TASK STATEMENT:
Gather each of the rows below that contains the word "dimensions", and copy those rows in full.

— Start —

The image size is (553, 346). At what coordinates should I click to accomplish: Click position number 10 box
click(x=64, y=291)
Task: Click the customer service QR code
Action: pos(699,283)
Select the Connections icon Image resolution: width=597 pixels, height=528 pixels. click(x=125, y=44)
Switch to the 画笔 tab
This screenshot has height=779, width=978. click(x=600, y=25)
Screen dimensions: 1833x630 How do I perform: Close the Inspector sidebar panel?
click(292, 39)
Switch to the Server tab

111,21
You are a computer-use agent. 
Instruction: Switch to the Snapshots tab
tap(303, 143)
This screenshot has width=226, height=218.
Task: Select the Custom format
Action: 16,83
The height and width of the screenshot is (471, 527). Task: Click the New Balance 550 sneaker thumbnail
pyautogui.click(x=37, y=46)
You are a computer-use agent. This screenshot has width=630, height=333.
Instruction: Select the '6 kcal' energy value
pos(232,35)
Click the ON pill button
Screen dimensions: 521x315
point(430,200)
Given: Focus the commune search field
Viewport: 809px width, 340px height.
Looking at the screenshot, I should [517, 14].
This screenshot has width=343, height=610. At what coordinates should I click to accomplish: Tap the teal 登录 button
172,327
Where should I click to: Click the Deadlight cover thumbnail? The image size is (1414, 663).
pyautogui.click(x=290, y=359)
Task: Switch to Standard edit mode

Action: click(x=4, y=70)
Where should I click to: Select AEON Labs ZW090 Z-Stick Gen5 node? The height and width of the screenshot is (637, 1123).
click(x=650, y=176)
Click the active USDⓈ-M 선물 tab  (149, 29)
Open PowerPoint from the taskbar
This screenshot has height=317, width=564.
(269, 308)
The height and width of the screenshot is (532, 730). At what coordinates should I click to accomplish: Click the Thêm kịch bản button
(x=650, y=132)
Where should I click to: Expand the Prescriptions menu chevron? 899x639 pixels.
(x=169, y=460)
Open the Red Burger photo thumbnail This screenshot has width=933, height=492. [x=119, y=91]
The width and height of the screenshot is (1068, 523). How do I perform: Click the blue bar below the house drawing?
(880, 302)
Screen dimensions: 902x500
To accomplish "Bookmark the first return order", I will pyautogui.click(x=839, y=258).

— End —

SOLUTION FOR THIS EXERCISE:
Screen dimensions: 1833x630 How do I perform: Close the Inspector sidebar panel?
Screen dimensions: 521x315
Screen dimensions: 902x500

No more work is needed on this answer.